Detection of caffeic acid in honey using carbon paste electrode modified by copper (II) oxide (CuO) nanoparticles

Affiliations

Detection of caffeic acid in honey using carbon paste electrode modified by copper (II) oxide (CuO) nanoparticles

Marzieh Ghorbani Galugerdi et al. Sci Rep. .

Abstract

Identification of caffeic acid (CA) in food such as honey is of interest as it has antioxidant, antibacterial, anti-inflammatory, anti-fungal, etc. properties. Accordingly it is necessary to provide a simple, fast, sensitive and low-cost method for CA determination.

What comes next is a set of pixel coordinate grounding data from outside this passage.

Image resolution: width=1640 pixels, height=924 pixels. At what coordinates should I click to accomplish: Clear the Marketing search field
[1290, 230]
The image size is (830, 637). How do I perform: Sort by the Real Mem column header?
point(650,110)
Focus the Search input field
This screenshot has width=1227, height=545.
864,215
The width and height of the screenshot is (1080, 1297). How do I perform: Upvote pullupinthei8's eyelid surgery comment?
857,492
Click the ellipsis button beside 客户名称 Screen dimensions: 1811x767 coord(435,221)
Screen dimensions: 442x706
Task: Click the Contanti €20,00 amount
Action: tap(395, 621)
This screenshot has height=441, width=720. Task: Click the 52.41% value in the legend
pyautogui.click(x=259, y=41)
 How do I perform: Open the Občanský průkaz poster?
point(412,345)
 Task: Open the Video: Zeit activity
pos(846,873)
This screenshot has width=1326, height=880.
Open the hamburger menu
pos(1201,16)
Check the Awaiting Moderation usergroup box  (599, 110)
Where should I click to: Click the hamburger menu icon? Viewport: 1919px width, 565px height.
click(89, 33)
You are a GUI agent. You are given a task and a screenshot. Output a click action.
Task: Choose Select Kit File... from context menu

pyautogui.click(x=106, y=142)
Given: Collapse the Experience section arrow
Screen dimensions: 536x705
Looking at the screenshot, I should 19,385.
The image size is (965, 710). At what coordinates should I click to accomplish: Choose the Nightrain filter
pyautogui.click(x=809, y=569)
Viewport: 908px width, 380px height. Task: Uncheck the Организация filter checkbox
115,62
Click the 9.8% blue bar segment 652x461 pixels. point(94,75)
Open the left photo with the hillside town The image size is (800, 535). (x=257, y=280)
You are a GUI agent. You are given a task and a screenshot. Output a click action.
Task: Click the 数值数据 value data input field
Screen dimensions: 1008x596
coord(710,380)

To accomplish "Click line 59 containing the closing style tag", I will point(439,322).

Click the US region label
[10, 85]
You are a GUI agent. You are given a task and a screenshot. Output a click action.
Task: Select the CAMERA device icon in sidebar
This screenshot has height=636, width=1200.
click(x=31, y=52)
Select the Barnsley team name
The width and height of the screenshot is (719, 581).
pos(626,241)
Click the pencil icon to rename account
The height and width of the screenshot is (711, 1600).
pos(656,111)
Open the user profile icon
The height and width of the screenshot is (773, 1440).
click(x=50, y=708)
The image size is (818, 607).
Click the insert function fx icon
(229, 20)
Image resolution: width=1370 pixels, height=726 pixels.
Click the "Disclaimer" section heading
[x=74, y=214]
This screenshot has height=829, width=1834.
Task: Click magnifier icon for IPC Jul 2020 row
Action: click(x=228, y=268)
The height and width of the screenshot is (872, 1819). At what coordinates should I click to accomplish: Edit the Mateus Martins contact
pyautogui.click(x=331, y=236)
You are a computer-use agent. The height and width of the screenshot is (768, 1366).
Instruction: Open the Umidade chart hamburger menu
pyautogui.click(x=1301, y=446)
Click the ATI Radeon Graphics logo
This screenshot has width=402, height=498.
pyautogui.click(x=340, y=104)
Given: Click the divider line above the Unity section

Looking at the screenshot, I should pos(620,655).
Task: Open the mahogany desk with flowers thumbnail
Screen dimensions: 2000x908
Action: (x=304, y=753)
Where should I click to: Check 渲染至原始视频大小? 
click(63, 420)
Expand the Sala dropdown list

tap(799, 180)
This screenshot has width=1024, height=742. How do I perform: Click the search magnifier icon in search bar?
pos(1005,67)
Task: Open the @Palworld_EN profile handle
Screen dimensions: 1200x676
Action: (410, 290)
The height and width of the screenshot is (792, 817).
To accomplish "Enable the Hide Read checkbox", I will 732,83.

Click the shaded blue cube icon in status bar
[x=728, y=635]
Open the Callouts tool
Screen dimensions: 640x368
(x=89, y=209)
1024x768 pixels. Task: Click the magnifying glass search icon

Here, the carbon paste electrode surface was modified with CuO nanoparticles to obtain CuONPs/CPE as an electrochemical sensor for CA. The CuONPs were synthesized via sol-gel method and characterized using field emission scanning electron microscopy (FE-SEM), energy dispersive X-ray (EDX), X-ray diffraction (XRD) and fourier-transform infrared spectroscopy (FT-IR). Electrochemical behavior of CA at the CPE and CuONPs/CPE surfaces was studied using cyclic voltammetry (CV) technique in phosphate buffered saline (PBS; 0.1 M, pH 2.3). The oxidation and reduction peaks of CA were observed at 0.49 (EPa) and 0.47 (EPc) V (vs. Ag/AgCl, 3.0 M KCl). Differential pulse voltammetry (DPV) was employed to measure CA, which showed a linear response range from 5.0 to 50.0 µM, with a limit of detection (LOD) and a limit of quantification (LOQ) as 3.21 and 10.7 µM, respectively. In real samples of Thyme and Astragalus honeys, CA was measured at 4.96 and 2.89 mg per g of honey, respectively. In order to comparison, the CA in Astragalus honey was determined with HPLC technique. The fabricated electrochemical sensor (CuONPs/CPE), with the ability to directly detect CA in honey samples, simplicity, rapid response, and cost-effectiveness, can be a suitable candidate for CA identification in food and beverage products.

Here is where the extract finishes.